Staatspleite abgewendet US-Abgeordnete billigen Schuldendeal

Die Staatspleite der USA ist so gut wie abgewendet: Das Repräsentantenhaus hat den am Vortag ausgehandelten Kompromiss gebilligt, die Schuldengrenze der größten Volkswirtschaft der Welt wird angehoben. Das heutige Senatsvotum gilt als unproblematisch.
Kapitol in Washington: Im Senat haben die Demokraten die Mehrheit

Kapitol in Washington: Im Senat haben die Demokraten die Mehrheit

Foto: MARIO TAMA/ AFP

Washington - Der US-Schuldenkompromiss, den Republikaner und Demokraten am Vortag ausgehandelt hatten, hat die erste parlamentarische Hürde genommen. Mit 269 Ja-Stimmen und 161 Ablehnungen passierte der Schuldenplan am Montag (Ortszeit) kurz vor der drohenden Zahlungsunfähigkeit der USA das Repräsentantenhaus.

Bei der Abstimmung hatte es Widerstand sowohl im radikalen rechten Flügel der Republikaner als auch bei linken Demokraten gegeben. Spitzenpolitiker beider Parteien warben bis kurz vor der Abstimmung für den Kompromiss. Letztlich stimmten 174 Republikaner und lediglich 95 Demokraten für den Vorschlag.

"Bitte denkt daran, was passiert, wenn wir zahlungsunfähig werden", mahnte die Fraktionschefin der demokratischen Partei, Nancy Pelosi. "Beide Parteien sind für den Schlamassel verantwortlich, beide müssen zusammenarbeiten, um uns aus dem Schlamassel wiederherauszuholen", sagte der republikanische Finanzpolitiker Paul Ryan.

Die Einigung erlaube es, "die Zahlungsunfähigkeit zu vermeiden und die Krise zu beenden, die Washington dem Rest der Amerikaner aufgedrückt hat", sagte US-Präsident Barack Obama. Er nannte den Schuldenstreit einen "Schlamassel". Sprecher Jay Carney gestand später einen "zeitweisen Zirkus" bei dem Gerangel ein.

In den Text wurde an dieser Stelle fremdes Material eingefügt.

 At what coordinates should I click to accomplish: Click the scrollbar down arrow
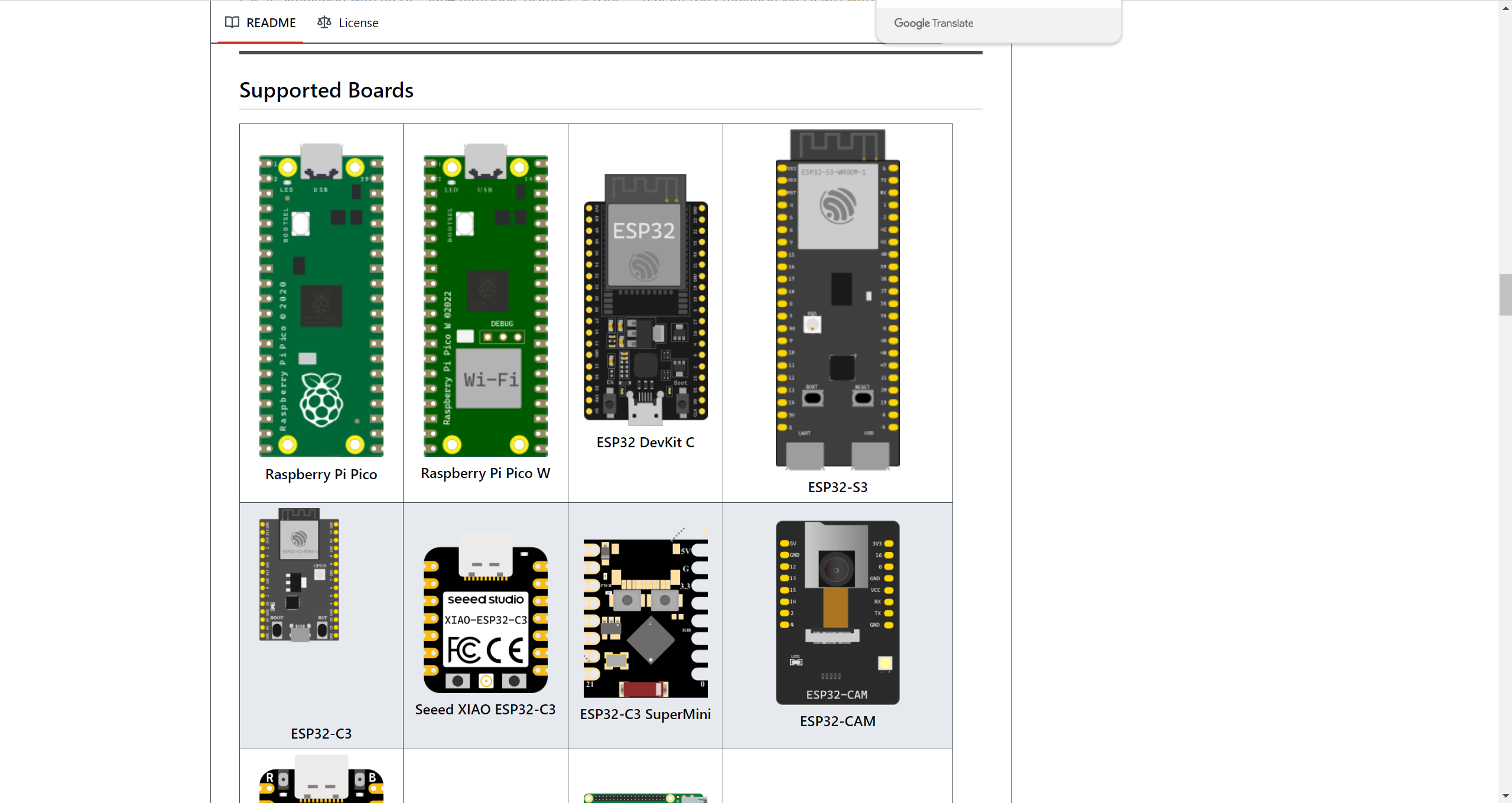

Im Senat gilt die Zustimmung als sicher

Der vereinbarte Kompromiss sieht vor, dass das Schuldenlimit von derzeit 14,3 Billionen Dollar (rund zehn Billionen Euro) mit historischen Sparmaßnahmen in zwei Etappen um insgesamt 2,4 Billionen Dollar (1,7 Billionen Euro) erhöht wird. Der Kongress soll zwar die Möglichkeit einer Ablehnung erhalten, aber Obama könnte dann sein Veto einlegen. Damit würden - entsprechend der Forderung des Präsidenten - vor 2013 allerdings keine weiteren Verhandlungen über den Kreditrahmen mehr nötig.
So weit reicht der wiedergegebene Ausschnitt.